Thursday, March 31, 2011
MARAT SADE (1967, GREAT BRITAIN)
My own personal March movie madness. My goal was to make 31 posts in 31 days about 31 movies. This is post 31 and may be the madess movie of them all.
Day thirty-one, from the British Empire.
My prefered title for this film is THE PERSECUTION AND ASSASSINATION OF JEAN-PAUL MARAT AS PERFORMED BY THE INMATES OF THE ASYLUM AT CHARENTON UNDER THE DIRECTION OF THE MARQUIS DE SADE, but it is more often known as Marat Sade (1967).
There are certain movies you go into with certain preconceptions. The first one I have about this film with the long title above is that it was (I don’t know if it still is) in the Guinness Book of World Record for longest title for a feature film. That was the first time I ever heard of it.
I knew it also received good reviews over the years, so I taped in on a VHS cassette to watch later. That was 1988. 1988! And I still haven’t seen it! I tried to watch it once and couldn’t get into it. But I’ve been thinking that if ever I was going to watch it, while I was doing this blog was the time to do it.
Since I suppose you would label this as an avant-garde film/play, I keep thinking of the quote by Beatle George Harrison, “Avant-Garde is French for Bullshit.” We’ll see. I hope I don’t end up wishing I were watching Last Year at Marienbad instead.

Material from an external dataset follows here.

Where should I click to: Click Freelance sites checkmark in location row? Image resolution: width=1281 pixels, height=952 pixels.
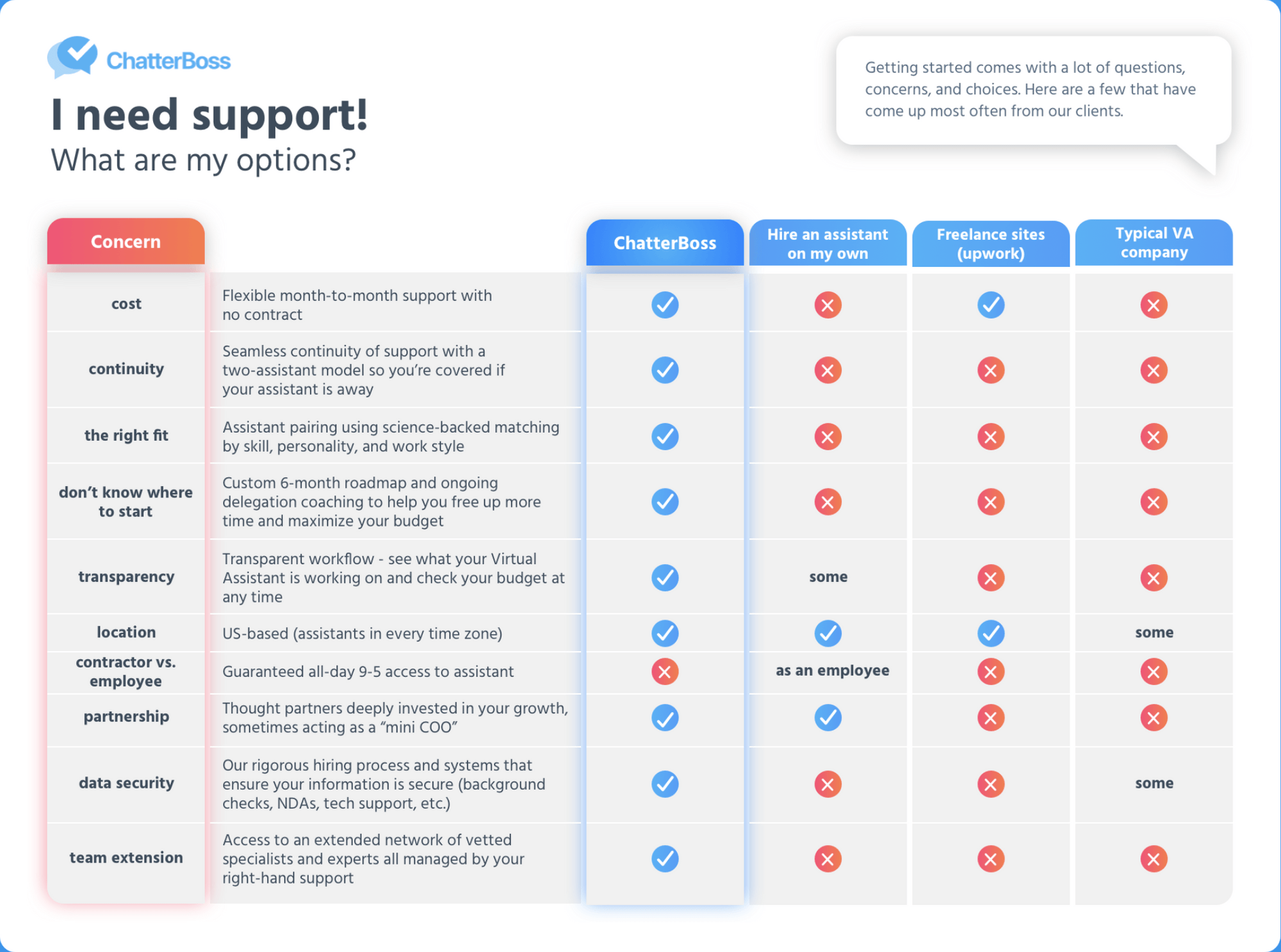pos(990,633)
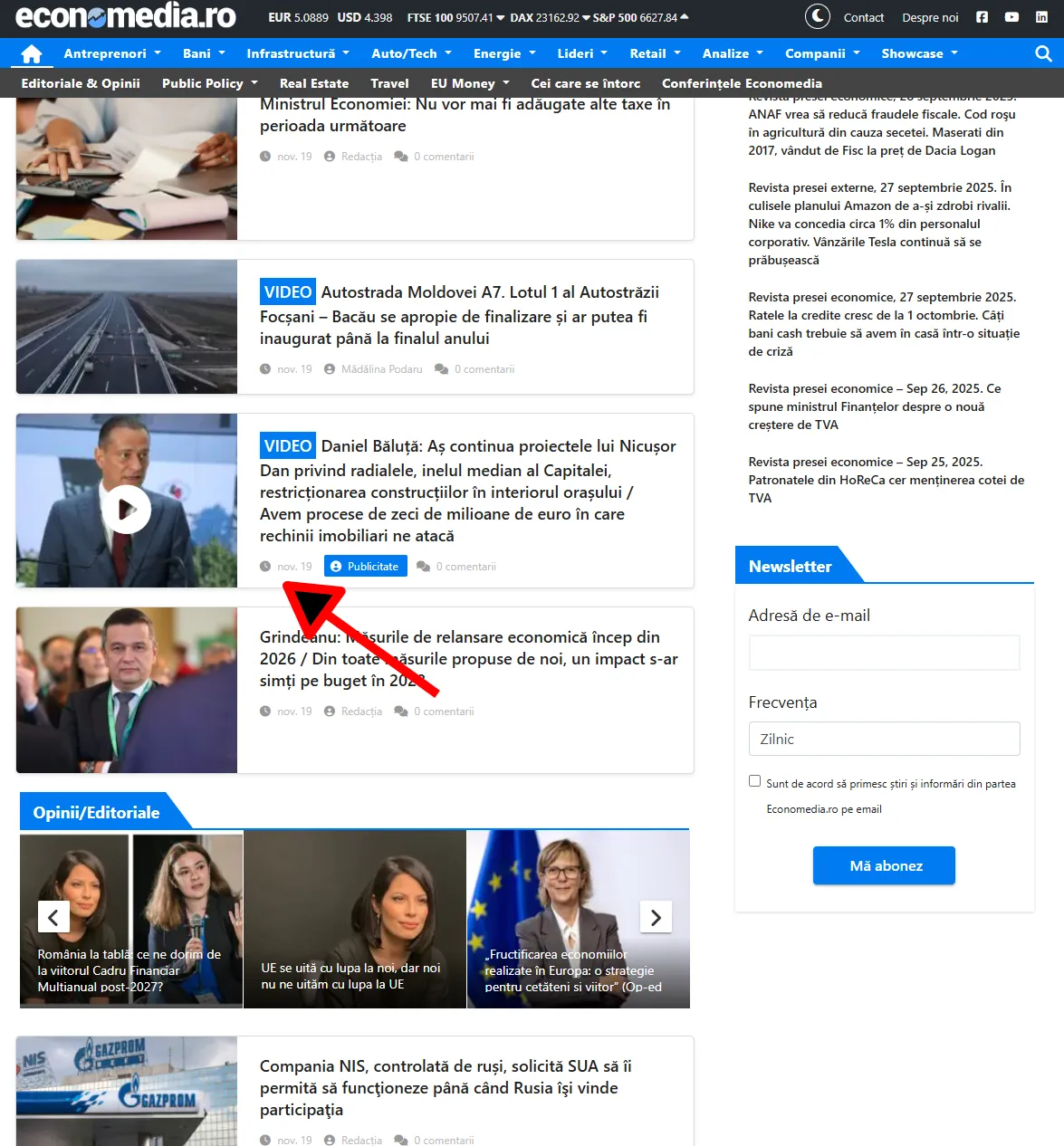
Task: Open Conferințele Economedia menu item
Action: tap(742, 83)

The 23-year-old VHS tape didn’t have the best sound quality and it was strange seeing ads for the new 1988 Toyota Tercel, Premeire magazine promoting the new movies The Untouchables and Good Morning, Vietnam, Writer Richard Reeves asking you to subscribe to American Heritage and Atlanta Hawk Dominique Wilkins telling you to take all your back problems to the Arrowhead Chiropractic Clinic, but I trudged on.

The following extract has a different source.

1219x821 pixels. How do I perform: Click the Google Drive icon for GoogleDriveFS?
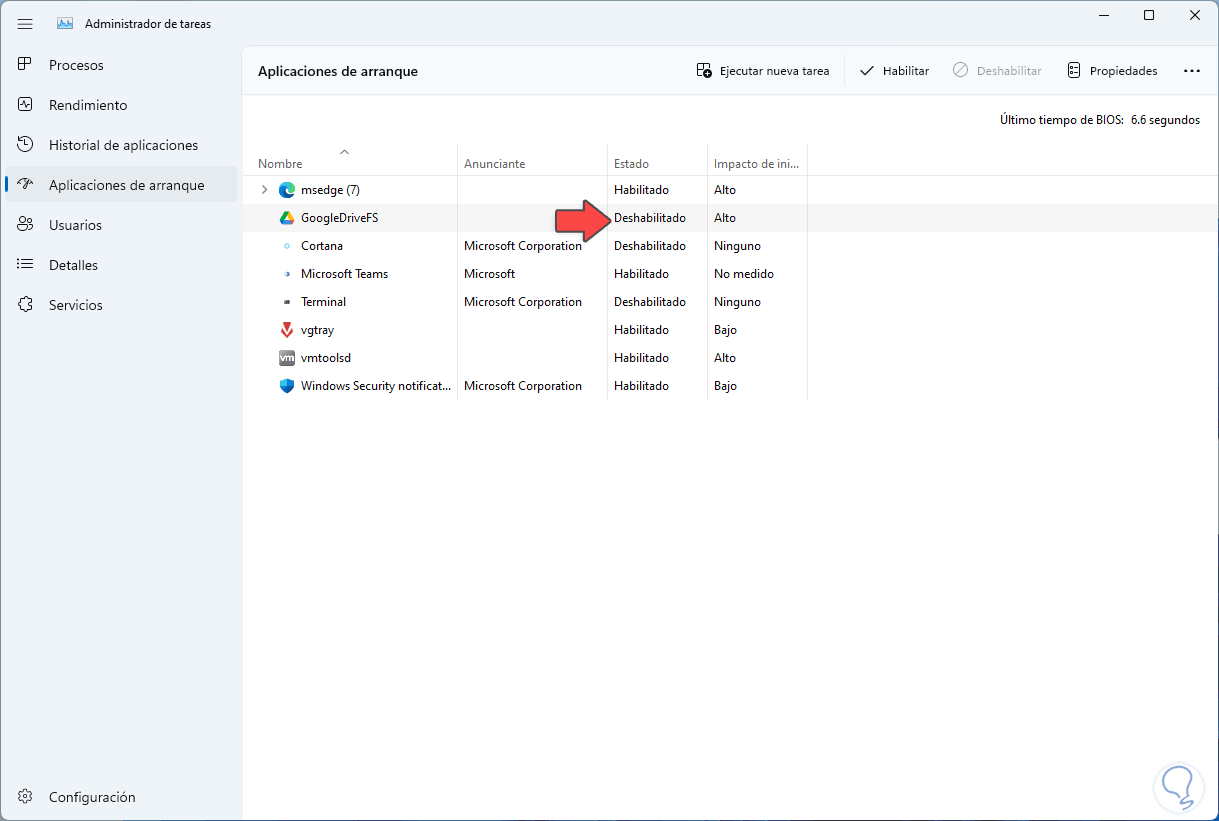(287, 218)
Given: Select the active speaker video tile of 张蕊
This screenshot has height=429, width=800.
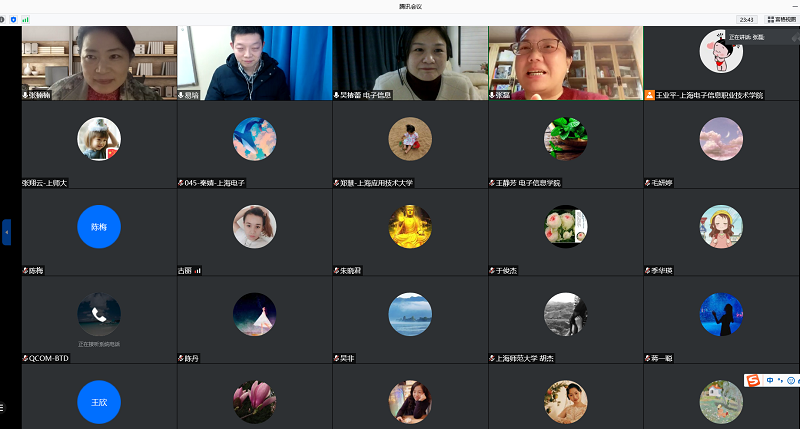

The film itself featured The Royal Shakespeare Company. When I think of The RSC, I visualize the greatest actors in the world. Whether I’m right or not, that’s my preconception. Included in the cast is Patrick Magee as the Marquis de Sade (who I last saw as the abused writer in A Clockwork Orange) and a young Glenda Jackson (future Oscar winner and future member of Parliament) as Marat’s murderer Charlotte Corday.
The semi-truthful plot of the institutionalized Marquis de Sade writing and directing plays in the lunatic asylum of Charendon is pretty bizarre and pretty original.
Of course, when I think of the Marquis de Sade, the first thing that I think of is Sadism, defined as a sexual perversion in which gratification is obtained by the infliction of physical and mental pain of others. (Thank you, People’s Almanac)
Now when I think of Charlotte Corday murdering Jean-Paul Marat, I don’t think of the French Revolution or The Reign of Terror or Robespierre as much as I think of the Painting by Jacques-Louis David depicting an idealized martyred Marat dead in his bathtub in The Death of Marat as I saw in Simon Schama’s The Power of Art. (Schama thought David was a great artist and an awful human being.)
Now on director Peter Brook. When I think of Brook, I think of Author Ron Rosenbaum’s commentary on the viewing of Brook’s staging of A Midsummer Night’s Dream in the 60’s. “I count it as one of the greatest blessings of my life to have been there for that moment. I’d never experienced anything of such radiant clarity. To say it was ‘electrifying’ does not capture the effect.; it was more like being struck by lightning. I felt ‘transported’ in the literal sense of being physically as well as metaphysically lifted from the muddy gesture of the earth to some higher realm. It was a lifelong love potion. It was a lens through which I could not help see all Shakespeare, indeed all literary art, ever after. It was: ‘Oh, that’s what the fuss is about.” (I’d say that was a thumbs up.)
The movie itself? Here is an exerpt from the original review from New York Times Critic Bosley Crowther: "We are ushered in with the inmates in their hideously rought and shapeless garb, with their fearfully gray mishapen faces. We bump against them. They bump against us. By means of a hand-held camera, Mr. Brook moves us through the white-walled room with its rude wooden floor-boards and benches. He makes us feel that we, took are captured inside a teeming cage."
I had a hard time getting into it at first, but as I stuck with it, there appeared to be a method to this madness. And the ending? I’m not likely to forget the ending anytime soon. If you had asked me half way through this viewing if I would ever watch Marat Sade again, I would have said, ‘unlikely.’ If you asked me the same question after it was over, I would say, ‘I hope so, but I need a copy with better sound and preferably subtitles.’
Q: Would you like to act in a stage version of Marat Sade? A: Absolutely! Sign me up!